▸ **Set task**
Please pick out every line below that contains the string "give" and copy each of those lines in full.

[START]

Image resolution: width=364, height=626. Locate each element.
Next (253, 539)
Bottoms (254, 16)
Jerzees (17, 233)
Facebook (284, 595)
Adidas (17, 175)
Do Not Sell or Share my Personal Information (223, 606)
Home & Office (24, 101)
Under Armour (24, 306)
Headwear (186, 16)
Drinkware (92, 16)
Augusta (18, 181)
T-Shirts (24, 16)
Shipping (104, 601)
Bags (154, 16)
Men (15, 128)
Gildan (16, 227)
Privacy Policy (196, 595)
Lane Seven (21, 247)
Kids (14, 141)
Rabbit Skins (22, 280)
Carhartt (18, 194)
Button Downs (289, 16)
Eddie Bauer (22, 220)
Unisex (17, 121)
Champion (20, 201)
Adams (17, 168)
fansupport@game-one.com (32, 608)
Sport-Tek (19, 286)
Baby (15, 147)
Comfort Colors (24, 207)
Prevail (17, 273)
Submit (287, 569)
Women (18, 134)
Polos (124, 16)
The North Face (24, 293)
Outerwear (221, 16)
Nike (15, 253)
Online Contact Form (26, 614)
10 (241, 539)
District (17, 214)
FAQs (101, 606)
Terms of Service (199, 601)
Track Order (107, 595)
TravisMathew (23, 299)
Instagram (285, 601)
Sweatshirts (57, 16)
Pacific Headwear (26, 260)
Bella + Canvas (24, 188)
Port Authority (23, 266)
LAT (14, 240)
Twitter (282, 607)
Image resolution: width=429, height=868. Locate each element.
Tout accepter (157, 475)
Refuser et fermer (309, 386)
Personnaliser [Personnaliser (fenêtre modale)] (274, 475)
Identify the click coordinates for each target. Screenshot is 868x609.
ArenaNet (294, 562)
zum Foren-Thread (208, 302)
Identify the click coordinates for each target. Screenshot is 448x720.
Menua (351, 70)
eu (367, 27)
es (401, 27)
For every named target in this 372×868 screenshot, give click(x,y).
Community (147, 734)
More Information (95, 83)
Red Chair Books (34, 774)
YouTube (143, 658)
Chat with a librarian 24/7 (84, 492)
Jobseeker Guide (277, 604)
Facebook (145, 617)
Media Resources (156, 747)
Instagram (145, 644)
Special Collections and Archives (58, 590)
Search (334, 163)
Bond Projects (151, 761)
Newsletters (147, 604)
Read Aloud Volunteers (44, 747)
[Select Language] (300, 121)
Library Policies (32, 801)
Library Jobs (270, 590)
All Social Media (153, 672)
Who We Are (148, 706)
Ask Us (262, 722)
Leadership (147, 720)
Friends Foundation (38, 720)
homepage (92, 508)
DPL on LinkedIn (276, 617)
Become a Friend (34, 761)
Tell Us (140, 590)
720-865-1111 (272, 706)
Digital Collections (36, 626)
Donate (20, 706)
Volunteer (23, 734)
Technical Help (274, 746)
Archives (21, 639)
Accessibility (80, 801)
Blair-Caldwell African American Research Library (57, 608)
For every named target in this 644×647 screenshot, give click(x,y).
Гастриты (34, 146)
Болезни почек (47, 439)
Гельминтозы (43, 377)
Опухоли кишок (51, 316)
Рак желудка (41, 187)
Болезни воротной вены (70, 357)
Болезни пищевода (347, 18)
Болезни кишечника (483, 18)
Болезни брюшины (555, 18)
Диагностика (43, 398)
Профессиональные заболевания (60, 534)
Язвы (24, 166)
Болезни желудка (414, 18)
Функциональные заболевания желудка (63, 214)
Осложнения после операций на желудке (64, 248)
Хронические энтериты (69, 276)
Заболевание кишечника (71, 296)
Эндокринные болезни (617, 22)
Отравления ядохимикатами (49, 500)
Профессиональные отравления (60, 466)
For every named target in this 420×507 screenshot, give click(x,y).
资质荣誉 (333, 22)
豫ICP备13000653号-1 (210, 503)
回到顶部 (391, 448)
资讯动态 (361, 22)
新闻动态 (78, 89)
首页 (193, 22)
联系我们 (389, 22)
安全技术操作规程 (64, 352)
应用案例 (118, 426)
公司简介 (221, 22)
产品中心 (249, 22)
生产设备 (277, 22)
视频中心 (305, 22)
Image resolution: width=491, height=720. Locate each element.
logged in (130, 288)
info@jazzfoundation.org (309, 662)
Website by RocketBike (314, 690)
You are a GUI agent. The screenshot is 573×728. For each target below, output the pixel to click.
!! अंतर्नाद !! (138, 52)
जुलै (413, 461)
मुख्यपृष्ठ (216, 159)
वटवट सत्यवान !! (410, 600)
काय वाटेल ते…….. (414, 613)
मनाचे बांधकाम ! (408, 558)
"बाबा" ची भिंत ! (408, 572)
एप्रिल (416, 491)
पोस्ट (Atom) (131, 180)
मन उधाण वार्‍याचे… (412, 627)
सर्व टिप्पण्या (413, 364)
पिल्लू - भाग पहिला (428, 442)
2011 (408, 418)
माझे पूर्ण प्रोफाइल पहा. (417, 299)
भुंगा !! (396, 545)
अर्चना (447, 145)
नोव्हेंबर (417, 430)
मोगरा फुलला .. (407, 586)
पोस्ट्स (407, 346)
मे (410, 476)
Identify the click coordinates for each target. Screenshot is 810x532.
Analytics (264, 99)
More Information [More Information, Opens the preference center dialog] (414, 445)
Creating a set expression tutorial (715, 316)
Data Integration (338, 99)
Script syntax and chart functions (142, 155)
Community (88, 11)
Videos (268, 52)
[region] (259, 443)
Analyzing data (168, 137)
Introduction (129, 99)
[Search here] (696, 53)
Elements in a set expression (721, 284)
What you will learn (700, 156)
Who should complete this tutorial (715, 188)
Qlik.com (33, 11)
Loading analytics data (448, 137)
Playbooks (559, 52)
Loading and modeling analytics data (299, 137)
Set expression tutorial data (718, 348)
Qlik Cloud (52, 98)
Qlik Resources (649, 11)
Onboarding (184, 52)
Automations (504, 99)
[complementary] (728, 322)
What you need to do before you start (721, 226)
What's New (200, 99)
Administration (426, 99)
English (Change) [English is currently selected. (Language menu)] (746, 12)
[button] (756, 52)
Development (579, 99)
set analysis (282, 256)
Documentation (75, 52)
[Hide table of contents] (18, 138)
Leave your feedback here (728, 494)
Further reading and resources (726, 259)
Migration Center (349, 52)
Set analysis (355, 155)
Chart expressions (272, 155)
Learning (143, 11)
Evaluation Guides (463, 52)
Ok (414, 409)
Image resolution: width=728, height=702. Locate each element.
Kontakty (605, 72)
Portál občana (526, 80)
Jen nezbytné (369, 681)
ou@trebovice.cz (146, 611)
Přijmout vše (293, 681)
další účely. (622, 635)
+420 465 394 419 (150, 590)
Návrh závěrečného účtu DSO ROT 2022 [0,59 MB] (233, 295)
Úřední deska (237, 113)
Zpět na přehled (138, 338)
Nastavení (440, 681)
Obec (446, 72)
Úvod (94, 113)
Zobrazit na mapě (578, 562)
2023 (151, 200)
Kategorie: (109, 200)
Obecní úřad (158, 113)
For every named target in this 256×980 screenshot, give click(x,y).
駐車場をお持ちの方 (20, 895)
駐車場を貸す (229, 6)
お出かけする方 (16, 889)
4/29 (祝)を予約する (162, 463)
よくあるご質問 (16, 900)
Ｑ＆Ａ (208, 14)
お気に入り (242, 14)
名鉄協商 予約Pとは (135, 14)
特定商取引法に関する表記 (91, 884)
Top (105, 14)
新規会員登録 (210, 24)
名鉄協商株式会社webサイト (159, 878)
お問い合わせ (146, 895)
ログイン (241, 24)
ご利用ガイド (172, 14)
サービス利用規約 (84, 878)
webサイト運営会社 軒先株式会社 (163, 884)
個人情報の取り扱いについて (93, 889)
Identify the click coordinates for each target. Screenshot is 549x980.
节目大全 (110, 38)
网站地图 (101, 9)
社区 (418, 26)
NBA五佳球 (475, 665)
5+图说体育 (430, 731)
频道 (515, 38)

[END]

▸ **Exercise response**
For every named target in this 372×868 screenshot, give click(x,y).
For every named target in this 644×647 screenshot, give click(x,y).
For every named target in this 420×507 screenshot, give click(x,y).
For every named target in this 256×980 screenshot, give click(x,y).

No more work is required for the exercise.